Dresser un état des lieux des arthropodes (invertébrés) vivant dans la laisse de mer, tel est l’objectif du Gretia (*). Une étude est en cours du côté de Treffiagat, notamment.

Le nébrie des sables est un coléoptère. Sa présence dans la laisse de mer-algues, bois, cadavres déposés sur la plage à chaque marée-était encore signalée dans les années 1980 dans le Finistère. « On n’en a pas encore retrouvé », souligne Cyril Courtial. Ce spécialiste des invertébrés est chargé d’une étude peu banale : dresser l’état des lieux des arthropodes vivant de la laisse de mer. Une étude conduite sur les plages de Treffiagat (Finistère). Mais pas seulement.

Des espèces spécifiques

Basé à Rennes 1, le groupe d’étude des invertébrés armoricains (Gretia) sillonne les plages de Bretagne, Ploudalmézeau, la Presqu’île de Rhuys, l’île de Boede dans le golfe du Morbihan. Pour dresser un inventaire mais aussi pour tenter de « caractériser le cortège d’invertébrés ». La laisse de mer est un habitat dans lequel il existe de nombreuses espèces. Une centaine.
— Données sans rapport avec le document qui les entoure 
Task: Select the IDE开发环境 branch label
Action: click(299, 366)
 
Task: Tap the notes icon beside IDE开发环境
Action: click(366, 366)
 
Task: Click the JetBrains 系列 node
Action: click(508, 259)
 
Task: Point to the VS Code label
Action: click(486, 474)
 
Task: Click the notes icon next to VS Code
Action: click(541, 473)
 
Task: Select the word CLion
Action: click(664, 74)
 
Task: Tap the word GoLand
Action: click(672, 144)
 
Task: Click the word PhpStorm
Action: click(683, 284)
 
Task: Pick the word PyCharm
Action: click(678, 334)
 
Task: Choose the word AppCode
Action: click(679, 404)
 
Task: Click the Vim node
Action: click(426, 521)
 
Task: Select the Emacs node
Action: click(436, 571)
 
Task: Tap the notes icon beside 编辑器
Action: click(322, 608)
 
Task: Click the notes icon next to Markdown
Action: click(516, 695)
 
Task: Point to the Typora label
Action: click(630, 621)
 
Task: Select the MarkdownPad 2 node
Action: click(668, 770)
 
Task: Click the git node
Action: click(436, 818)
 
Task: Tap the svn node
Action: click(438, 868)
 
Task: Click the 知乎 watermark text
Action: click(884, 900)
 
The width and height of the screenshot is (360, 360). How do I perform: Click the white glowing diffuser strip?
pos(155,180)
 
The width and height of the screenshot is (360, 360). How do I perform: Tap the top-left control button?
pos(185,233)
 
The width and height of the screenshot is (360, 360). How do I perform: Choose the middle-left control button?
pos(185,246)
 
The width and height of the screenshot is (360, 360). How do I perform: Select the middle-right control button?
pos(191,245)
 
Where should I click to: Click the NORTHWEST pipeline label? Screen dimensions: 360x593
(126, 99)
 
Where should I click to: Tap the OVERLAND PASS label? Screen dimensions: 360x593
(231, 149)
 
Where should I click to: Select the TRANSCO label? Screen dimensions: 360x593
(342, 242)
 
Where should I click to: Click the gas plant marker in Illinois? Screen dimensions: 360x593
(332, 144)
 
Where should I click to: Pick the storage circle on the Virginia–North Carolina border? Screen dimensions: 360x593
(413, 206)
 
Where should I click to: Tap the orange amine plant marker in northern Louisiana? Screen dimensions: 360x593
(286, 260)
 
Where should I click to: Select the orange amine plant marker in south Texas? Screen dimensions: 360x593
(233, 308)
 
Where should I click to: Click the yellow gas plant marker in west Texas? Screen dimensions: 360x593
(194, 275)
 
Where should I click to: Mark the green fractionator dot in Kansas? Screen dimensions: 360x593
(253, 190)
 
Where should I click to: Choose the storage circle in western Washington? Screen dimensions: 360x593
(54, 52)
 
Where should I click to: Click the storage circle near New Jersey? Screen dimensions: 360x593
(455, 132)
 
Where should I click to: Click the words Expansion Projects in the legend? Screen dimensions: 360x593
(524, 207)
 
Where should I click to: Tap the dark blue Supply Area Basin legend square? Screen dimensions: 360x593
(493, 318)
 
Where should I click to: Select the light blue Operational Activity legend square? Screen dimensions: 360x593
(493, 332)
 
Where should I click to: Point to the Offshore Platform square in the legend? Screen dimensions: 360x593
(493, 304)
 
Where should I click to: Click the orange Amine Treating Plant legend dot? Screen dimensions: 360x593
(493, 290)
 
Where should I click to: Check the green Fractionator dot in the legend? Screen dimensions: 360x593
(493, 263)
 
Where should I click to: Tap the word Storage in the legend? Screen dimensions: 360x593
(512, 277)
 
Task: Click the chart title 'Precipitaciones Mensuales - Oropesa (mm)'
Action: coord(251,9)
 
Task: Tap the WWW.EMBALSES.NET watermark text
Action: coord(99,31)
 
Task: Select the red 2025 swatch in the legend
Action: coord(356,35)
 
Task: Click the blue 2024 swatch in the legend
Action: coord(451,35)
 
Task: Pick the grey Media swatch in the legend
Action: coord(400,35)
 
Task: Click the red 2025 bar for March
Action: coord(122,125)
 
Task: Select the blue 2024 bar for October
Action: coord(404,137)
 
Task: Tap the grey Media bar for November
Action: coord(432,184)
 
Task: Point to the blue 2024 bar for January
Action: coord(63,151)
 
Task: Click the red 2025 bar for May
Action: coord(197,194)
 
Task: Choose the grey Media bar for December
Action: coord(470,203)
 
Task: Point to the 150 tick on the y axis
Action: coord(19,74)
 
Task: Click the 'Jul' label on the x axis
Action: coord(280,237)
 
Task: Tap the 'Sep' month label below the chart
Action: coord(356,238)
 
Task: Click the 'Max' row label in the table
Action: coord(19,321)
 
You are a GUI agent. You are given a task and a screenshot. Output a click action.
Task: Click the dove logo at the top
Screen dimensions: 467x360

Mais seules plusieurs dizaines (20%) « sont inféodées au milieu », note le chargé d’études. « On ne le retrouve pas dans d’autres habitats ». Même si « il n’y a jamais eu d’étude complète sur ce milieu », il y a, selon lui, peu de chances de découvrir de nouvelles espèces. En revanche, « on peut en rencontrer à l’échelle de la région ».

La diversité en jeu

« On a peu de connaissances sur ces milieux, si ce n’est qu’ils sont fortement impactés par l’activité humaine ». L’étude quantitative conduite sur les différents sites, va permettre de mesurer l’impact du ramassage de la laisse de mer sur les arthropodes. Selon que le ramassage se fasse manuellement ou mécaniquement, « ce qui est plus destructeur ». La disparition de ces invertébrés pourrait « entraîner un déséquilibre sur la décomposition de la laisse de mer », souligne Cyril Courtial. « Mais c’est plus spéculatif. On risque surtout, à terme, la disparition de ces espèces ». L’objectif est donc de sensibiliser et de pouvoir proposer des modes de gestion différents. Débutée l’année dernière, l’étude financée, notamment, par la région Bretagne dans le cadre d’un contrat nature, devrait permettre d’ici deux ans, d’en savoir un peu plus sur la laisse de mer et son écosystème. « Il n’y a pas que la puce de mer ». Faire comprendre que ces dépôts sont aussi des habitats avec tout une diversité, c’est l’enjeu de cette étude.

* Groupe d’étude des invertébrés armoricains.